#### [What to produce]
Using the entries below, output exactly the line containing "This screenshot has width=1420, height=558." and all lines that follow it to the end.

#### [Supplied records]
........

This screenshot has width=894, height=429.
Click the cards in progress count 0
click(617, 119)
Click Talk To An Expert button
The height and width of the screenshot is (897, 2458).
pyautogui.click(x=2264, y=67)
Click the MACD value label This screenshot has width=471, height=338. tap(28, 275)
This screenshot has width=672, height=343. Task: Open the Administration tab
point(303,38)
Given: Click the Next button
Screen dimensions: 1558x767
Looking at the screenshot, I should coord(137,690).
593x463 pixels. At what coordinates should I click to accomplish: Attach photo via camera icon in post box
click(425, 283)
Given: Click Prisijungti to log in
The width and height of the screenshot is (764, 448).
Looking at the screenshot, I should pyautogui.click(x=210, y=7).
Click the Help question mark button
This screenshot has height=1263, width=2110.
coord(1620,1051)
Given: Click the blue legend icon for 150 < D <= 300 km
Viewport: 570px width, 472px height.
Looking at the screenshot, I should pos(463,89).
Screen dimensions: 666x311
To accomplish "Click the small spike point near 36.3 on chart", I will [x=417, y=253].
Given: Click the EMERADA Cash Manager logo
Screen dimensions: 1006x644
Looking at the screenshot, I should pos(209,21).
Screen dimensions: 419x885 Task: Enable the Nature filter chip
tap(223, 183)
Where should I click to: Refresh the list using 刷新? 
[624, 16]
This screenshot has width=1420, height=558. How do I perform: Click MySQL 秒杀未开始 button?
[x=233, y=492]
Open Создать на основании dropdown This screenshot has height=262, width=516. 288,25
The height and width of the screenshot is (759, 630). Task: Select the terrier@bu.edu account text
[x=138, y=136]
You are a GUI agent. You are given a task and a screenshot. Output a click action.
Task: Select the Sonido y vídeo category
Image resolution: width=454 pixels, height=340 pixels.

........

#### [Answer to this task]
This screenshot has width=1420, height=558. How do I perform: Click MySQL 秒杀未开始 button?
[x=233, y=492]
Open Создать на основании dropdown This screenshot has height=262, width=516. 288,25
The height and width of the screenshot is (759, 630). Task: Select the terrier@bu.edu account text
[x=138, y=136]
You are a GUI agent. You are given a task and a screenshot. Output a click action.
Task: Select the Sonido y vídeo category
Image resolution: width=454 pixels, height=340 pixels.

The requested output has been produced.